19:03Et dire, OK, aujourd'hui, ça ne va pas, tu n'es pas bien, c'est OK.
19:07Demain est un autre jour.
19:08Mon père a une phrase magnifique.
19:10En tout cas, quand il pouvait parler, il avait une phrase formidable.
19:13Il disait toujours, c'est le bordel, mais la vie est belle.
19:15Il faut se décharger, il ne faut pas garder tout ça, c'est hyper important.
19:18Je pense que la communication, c'est le B.A.B.
19:22parce qu'on se heurte à des murs comme le mot MDPH.
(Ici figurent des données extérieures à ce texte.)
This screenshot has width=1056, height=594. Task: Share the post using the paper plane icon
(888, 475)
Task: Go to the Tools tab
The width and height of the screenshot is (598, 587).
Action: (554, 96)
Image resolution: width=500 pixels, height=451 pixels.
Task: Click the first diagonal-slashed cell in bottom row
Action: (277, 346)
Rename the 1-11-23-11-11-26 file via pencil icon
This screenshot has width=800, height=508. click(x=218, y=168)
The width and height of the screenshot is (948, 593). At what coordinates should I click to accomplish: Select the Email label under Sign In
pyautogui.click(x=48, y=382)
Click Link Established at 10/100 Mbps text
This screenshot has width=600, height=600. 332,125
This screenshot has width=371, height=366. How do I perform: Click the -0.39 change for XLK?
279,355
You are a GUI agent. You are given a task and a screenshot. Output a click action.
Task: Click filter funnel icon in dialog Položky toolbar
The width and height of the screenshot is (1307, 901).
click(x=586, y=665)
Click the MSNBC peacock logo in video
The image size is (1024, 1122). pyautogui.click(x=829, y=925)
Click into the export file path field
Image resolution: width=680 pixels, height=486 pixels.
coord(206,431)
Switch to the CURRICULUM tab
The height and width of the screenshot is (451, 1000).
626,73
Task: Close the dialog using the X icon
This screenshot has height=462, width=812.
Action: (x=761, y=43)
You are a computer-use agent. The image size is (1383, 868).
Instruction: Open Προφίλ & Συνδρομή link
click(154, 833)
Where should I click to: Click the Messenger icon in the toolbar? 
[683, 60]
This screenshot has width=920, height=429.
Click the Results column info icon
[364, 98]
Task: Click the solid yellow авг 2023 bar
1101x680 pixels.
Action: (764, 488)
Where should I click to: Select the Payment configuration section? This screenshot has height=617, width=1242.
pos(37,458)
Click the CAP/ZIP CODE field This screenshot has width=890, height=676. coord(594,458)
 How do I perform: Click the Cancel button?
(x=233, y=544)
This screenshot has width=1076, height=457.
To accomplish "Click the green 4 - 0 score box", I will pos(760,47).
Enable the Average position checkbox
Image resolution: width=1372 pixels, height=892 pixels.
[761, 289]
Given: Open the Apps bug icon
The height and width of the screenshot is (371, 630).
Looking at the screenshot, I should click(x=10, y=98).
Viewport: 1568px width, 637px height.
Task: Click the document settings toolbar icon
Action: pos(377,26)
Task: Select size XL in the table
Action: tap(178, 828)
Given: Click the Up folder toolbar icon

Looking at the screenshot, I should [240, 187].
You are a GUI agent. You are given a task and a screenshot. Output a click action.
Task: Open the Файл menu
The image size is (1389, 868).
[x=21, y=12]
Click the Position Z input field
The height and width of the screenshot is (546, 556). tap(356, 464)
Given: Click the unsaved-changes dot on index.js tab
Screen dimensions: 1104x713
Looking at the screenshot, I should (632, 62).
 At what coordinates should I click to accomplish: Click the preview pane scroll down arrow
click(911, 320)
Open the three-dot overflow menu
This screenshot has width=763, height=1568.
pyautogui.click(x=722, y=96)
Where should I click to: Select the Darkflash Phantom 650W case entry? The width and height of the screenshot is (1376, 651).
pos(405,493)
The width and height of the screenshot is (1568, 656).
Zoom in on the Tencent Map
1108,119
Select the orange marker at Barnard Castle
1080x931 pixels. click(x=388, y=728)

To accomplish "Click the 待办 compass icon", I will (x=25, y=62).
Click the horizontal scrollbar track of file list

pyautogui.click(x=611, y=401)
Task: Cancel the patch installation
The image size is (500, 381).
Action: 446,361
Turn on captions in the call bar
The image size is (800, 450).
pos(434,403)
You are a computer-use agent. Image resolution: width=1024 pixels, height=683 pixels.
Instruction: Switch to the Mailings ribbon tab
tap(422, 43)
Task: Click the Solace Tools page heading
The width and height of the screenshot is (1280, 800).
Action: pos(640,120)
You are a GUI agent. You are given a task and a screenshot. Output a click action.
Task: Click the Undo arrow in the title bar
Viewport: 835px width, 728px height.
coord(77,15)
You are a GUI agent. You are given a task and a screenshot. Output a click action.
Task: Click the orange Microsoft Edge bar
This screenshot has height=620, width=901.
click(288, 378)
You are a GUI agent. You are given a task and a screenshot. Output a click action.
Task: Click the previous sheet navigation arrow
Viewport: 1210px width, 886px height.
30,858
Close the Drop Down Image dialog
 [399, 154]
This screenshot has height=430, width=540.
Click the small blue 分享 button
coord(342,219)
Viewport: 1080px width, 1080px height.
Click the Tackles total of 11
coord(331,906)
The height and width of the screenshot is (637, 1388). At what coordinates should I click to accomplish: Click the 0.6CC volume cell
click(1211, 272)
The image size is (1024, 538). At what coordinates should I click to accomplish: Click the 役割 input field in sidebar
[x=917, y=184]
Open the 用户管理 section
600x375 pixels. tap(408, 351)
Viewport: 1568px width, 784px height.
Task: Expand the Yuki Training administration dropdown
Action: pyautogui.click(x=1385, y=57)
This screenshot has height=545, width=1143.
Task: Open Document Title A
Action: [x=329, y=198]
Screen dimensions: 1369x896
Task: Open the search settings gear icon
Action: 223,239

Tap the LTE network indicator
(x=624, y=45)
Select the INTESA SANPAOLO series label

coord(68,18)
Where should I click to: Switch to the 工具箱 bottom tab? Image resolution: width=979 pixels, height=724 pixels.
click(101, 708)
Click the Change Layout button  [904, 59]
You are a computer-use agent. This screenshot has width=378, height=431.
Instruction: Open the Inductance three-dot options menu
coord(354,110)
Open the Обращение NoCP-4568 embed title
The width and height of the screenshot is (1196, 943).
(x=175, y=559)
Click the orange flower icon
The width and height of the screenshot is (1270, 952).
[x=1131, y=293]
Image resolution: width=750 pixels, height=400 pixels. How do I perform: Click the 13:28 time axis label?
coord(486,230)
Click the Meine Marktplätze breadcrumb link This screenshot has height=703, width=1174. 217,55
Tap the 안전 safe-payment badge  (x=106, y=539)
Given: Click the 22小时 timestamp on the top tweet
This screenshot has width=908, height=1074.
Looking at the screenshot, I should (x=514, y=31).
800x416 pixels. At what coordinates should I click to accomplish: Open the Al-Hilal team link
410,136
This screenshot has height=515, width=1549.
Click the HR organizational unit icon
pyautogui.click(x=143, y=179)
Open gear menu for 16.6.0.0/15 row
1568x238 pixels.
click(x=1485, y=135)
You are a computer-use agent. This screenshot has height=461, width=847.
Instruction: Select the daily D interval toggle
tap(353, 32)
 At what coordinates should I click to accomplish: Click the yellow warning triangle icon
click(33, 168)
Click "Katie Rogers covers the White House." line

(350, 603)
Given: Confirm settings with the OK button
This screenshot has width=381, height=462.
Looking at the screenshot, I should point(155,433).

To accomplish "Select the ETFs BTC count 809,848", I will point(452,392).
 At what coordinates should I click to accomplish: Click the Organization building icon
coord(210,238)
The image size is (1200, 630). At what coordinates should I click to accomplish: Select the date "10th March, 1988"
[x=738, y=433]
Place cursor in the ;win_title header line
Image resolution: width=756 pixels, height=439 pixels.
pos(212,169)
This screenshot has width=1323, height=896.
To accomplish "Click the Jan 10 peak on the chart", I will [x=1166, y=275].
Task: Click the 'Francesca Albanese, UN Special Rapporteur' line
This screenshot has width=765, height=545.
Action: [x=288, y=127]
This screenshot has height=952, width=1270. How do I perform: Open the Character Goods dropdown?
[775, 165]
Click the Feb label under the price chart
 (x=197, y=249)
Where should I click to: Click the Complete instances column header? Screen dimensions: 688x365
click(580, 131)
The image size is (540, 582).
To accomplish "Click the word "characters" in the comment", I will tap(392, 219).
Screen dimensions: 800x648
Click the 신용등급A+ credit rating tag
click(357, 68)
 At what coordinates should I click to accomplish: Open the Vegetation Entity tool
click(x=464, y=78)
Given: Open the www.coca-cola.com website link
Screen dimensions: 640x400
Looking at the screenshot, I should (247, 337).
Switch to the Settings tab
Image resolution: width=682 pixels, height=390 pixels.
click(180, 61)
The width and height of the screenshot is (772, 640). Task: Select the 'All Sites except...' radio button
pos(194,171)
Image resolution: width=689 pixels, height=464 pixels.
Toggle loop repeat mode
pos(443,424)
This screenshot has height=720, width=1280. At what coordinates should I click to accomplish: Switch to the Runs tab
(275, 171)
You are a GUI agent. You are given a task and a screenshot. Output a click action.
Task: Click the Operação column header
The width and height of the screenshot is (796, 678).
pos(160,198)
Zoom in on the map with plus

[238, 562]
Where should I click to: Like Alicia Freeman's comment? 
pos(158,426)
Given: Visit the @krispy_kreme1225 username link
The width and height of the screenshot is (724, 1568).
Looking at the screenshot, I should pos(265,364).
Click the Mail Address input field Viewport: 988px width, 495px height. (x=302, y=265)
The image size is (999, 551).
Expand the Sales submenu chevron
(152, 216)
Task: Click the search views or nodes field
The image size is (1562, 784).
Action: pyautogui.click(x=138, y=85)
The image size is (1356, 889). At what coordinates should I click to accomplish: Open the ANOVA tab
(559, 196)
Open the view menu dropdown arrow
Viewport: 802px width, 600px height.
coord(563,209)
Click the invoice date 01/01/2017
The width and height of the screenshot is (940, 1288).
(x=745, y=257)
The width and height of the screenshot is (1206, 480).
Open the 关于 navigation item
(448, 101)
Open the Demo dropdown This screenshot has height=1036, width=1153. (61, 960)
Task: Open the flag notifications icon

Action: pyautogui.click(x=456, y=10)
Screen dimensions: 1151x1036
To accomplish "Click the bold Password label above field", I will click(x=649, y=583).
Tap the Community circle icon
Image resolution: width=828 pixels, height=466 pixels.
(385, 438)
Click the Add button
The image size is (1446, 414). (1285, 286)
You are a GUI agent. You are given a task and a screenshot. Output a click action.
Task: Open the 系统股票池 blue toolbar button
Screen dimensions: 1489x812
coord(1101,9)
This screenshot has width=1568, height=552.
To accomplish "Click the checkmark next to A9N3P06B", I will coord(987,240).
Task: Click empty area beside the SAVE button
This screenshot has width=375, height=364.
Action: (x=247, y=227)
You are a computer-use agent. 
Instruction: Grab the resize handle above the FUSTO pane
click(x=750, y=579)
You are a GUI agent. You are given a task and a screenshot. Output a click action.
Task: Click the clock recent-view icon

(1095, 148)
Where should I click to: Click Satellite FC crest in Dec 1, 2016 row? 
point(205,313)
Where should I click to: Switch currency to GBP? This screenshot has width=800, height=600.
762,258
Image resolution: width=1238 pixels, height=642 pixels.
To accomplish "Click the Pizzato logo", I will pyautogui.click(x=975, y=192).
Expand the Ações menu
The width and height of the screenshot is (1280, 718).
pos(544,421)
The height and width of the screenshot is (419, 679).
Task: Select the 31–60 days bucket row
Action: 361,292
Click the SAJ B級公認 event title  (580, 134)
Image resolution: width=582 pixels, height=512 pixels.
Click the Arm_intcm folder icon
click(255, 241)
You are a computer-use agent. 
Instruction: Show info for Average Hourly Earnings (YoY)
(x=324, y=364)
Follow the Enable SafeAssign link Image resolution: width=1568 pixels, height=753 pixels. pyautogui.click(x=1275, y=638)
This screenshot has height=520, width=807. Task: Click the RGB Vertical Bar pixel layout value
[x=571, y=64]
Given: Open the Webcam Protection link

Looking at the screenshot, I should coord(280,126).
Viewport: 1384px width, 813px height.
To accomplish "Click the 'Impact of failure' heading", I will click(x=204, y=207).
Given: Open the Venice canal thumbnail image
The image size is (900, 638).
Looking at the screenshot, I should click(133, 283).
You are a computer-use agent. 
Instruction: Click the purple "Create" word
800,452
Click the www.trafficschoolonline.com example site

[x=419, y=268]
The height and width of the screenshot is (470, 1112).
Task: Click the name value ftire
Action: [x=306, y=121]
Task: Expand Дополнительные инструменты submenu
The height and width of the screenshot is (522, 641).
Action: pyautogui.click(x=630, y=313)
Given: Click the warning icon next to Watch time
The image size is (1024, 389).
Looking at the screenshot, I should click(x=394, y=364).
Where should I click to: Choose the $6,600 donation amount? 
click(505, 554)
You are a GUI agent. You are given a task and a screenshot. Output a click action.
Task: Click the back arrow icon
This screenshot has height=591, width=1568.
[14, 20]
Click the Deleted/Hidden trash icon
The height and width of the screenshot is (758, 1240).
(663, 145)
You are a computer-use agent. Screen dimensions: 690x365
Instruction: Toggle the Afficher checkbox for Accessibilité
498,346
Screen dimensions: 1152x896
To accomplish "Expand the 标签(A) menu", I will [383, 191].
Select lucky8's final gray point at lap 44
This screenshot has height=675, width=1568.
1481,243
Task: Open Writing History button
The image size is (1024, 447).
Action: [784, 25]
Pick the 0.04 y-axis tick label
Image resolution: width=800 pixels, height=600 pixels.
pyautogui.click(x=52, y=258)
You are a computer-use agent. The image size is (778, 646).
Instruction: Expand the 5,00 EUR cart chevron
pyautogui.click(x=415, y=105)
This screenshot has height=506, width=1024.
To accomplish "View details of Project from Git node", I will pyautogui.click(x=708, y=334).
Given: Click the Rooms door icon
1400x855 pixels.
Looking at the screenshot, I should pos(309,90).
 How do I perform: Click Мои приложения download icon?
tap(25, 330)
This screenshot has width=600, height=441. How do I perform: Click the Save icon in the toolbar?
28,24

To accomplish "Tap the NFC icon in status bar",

19:27C'est la maison départementale des personnes handicapées.
19:30C'est là où vos dossiers vont être constitués pour pouvoir avoir des auxiliaires de vie,
19:35pour pouvoir mettre tout ça en place au fur et à mesure.
19:37C'est des dossiers qui sont assez compliqués,
19:39mais c'est important pour la suite, pour avoir des fauteuils roulants,
19:44pour pouvoir faire des travaux à la maison, qu'il soit pris en charge pour son handicap.
19:50Papa, il a une auxiliaire de vie qui est prise en charge tous les mois.
19:53Combien de fois je lui ai dit, c'est un ange gardien, vraiment.
19:57Parce qu'elle fait des choses que nous, on ne peut pas faire,
19:59déjà en tant qu'enfant, par dignité, tout simplement.
20:01Et puis, elle porte la personne malade au quotidien.
20:06Ça, ce n'est pas un boulot facile, vraiment.
20:08Et puis, elle subit surtout le caractère de mon père.
20:11Et ça, c'est un boulot encore moins facile.
20:13Il est hors de question que j'abandonne mon père parce qu'il est malade.
20:16Non, je l'aide comme je peux, à ma petite échelle,
20:19mais je l'aide, en tout cas, j'essaye que sa vie soit la plus jolie possible,
20:24malgré ce qu'il a, malgré ce qu'il vit.
20:26Je pense que je dirais à la toute petite Ornella
20:29qu'il va avoir des coups super durs dans la vie dû à la maladie de papa.
20:35Mais en même temps, ça va créer des moments incroyables,
20:42des moments que tu te rappelleras à vie
20:44et des moments que tu n'aurais peut-être pas vécu si ton papa n'avait pas été malade.
20:47Et que peut-être qu'aujourd'hui, tu vas, à ta toute minuscule échelle,
20:53essayer, tant bien que mal, d'aider d'autres personnes
20:56qui sont dans le même cas que ton père.
20:58Alors, pas aider avec des solutions miracles médicamenteuses,
21:03mais aider par justement ta profession d'artiste que tu vas travailler.
21:07J'ai toujours dit à papa, aujourd'hui, il m'a appris beaucoup de choses.
21:12Et que je suis fière d'être sa fille.